# Documents required for proving work experience to DIBP



## 189756 (Nov 3, 2012)

Hi Everyone

I am Aus graduate claiming one year exp

My brain is just restless untill i am sure i have all .. below is the list i currently have am i missing anything ?

1. ACS letter with one year exp , will use the same reference letter to DIBP
2. Payslips from one year
3. PAYG + Tax Return 
4. Job Description and Contract ( is this must ?? ) 
5. Salary increase letter ( got one recently and thought should use as there is big differnce in payslips )

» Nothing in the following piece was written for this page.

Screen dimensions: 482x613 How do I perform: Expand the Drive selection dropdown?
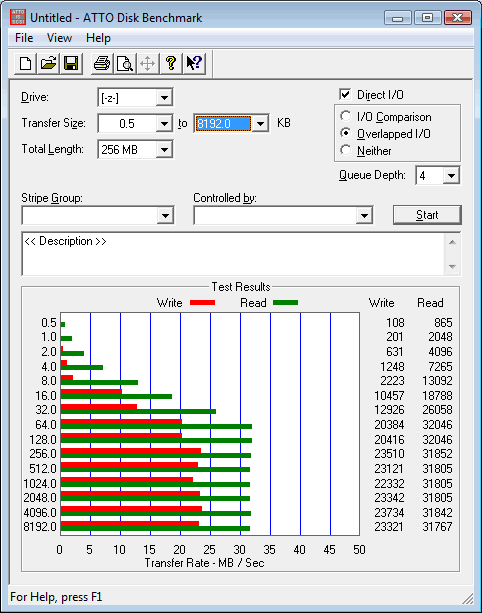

anything that i am missing ?


----------



## 189756 (Nov 3, 2012)

rt00021 said:


> *Buddy Adi bhai,*
> 
> Please check the website of assessing authority (ACS in your case). They have the check-list of required documents for skill assessment.
> 
> I hope it helps.


My query is for DIBP .. i already got ACS letter


----------



## 189756 (Nov 3, 2012)

Anyone please respond


----------



## ashmiya (Dec 13, 2015)

adiii said:


> Anyone please respond


I have a similar question 

I have a positive work assessment letter from CPA ...Now along with this what other documents to be submitted to DIBP related to work assessment...

Regards

Ash


----------



## sultan_azam (Sep 9, 2015)

adiii said:


> Hi Everyone
> 
> I am Aus graduate claiming one year exp
> 
> ...


Reference letter from HR - this should mention your roles and responsibilities, it should be in line with the occupation code you have opted in ACS and for applying visa

i think your document no 4 roughly matches reference letter, if not then get one


----------



## Dkaur (Jul 11, 2016)

ashmiya said:


> adiii said:
> 
> 
> > Anyone please respond
> ...


Hi 

Can you pls share the duties and responsibilities for positive skills assessment.

Thanks


----------



## rvss (Jan 22, 2017)

Would you think it is necessary to get an assessment of experience done by CPA prior to claiming the extra points? I already have a testimonial from my employer stating that I have been employed as an auditor for the past 4 years.

Thanks.


----------



## sultan_azam (Sep 9, 2015)

rvss said:


> Would you think it is necessary to get an assessment of experience done by CPA prior to claiming the extra points? I already have a testimonial from my employer stating that I have been employed as an auditor for the past 4 years.
> 
> Thanks.


posting it in correct thread may fetch some relevant response

http://www.expatforum.com/expats/au...icaa-ipa-skills-experience-assessment-15.html


----------